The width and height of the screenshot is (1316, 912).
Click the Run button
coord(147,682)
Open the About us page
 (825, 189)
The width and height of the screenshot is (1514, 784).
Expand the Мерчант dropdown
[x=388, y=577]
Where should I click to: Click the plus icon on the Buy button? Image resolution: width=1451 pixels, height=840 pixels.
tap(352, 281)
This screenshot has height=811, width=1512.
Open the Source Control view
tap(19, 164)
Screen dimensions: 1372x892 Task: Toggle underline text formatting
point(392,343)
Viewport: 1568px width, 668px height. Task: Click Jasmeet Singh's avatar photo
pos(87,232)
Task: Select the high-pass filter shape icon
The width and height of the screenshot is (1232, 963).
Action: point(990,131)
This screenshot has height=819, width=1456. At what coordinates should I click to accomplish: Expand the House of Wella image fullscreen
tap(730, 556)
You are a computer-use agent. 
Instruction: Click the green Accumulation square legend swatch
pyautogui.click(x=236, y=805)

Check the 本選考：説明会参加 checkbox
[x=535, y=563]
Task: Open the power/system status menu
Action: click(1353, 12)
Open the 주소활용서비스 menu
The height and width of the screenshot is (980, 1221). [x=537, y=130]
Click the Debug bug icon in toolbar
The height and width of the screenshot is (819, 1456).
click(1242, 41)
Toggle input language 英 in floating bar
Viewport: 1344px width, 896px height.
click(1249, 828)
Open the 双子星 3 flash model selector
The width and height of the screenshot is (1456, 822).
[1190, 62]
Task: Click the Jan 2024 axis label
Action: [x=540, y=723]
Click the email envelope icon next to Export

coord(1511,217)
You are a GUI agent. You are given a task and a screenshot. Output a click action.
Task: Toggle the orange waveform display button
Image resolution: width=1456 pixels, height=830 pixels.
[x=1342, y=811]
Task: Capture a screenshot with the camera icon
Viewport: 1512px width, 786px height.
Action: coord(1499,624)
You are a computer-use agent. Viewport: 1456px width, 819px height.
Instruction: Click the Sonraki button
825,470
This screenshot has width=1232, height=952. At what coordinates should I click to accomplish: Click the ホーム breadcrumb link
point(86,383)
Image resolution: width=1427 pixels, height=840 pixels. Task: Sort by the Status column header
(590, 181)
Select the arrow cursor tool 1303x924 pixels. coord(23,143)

────

Please transcribe the whole listing exactly as it stands.

The width and height of the screenshot is (1316, 912).
Click the Run button
coord(147,682)
Open the About us page
 (825, 189)
The width and height of the screenshot is (1514, 784).
Expand the Мерчант dropdown
[x=388, y=577]
Where should I click to: Click the plus icon on the Buy button? Image resolution: width=1451 pixels, height=840 pixels.
tap(352, 281)
This screenshot has height=811, width=1512.
Open the Source Control view
tap(19, 164)
Screen dimensions: 1372x892 Task: Toggle underline text formatting
point(392,343)
Viewport: 1568px width, 668px height. Task: Click Jasmeet Singh's avatar photo
pos(87,232)
Task: Select the high-pass filter shape icon
The width and height of the screenshot is (1232, 963).
Action: point(990,131)
This screenshot has height=819, width=1456. At what coordinates should I click to accomplish: Expand the House of Wella image fullscreen
tap(730, 556)
You are a computer-use agent. 
Instruction: Click the green Accumulation square legend swatch
pyautogui.click(x=236, y=805)

Check the 本選考：説明会参加 checkbox
[x=535, y=563]
Task: Open the power/system status menu
Action: click(1353, 12)
Open the 주소활용서비스 menu
The height and width of the screenshot is (980, 1221). [x=537, y=130]
Click the Debug bug icon in toolbar
The height and width of the screenshot is (819, 1456).
click(1242, 41)
Toggle input language 英 in floating bar
Viewport: 1344px width, 896px height.
click(1249, 828)
Open the 双子星 3 flash model selector
The width and height of the screenshot is (1456, 822).
[1190, 62]
Task: Click the Jan 2024 axis label
Action: [x=540, y=723]
Click the email envelope icon next to Export

coord(1511,217)
You are a GUI agent. You are given a task and a screenshot. Output a click action.
Task: Toggle the orange waveform display button
Image resolution: width=1456 pixels, height=830 pixels.
[x=1342, y=811]
Task: Capture a screenshot with the camera icon
Viewport: 1512px width, 786px height.
Action: coord(1499,624)
You are a computer-use agent. Viewport: 1456px width, 819px height.
Instruction: Click the Sonraki button
825,470
This screenshot has width=1232, height=952. At what coordinates should I click to accomplish: Click the ホーム breadcrumb link
point(86,383)
Image resolution: width=1427 pixels, height=840 pixels. Task: Sort by the Status column header
(590, 181)
Select the arrow cursor tool 1303x924 pixels. coord(23,143)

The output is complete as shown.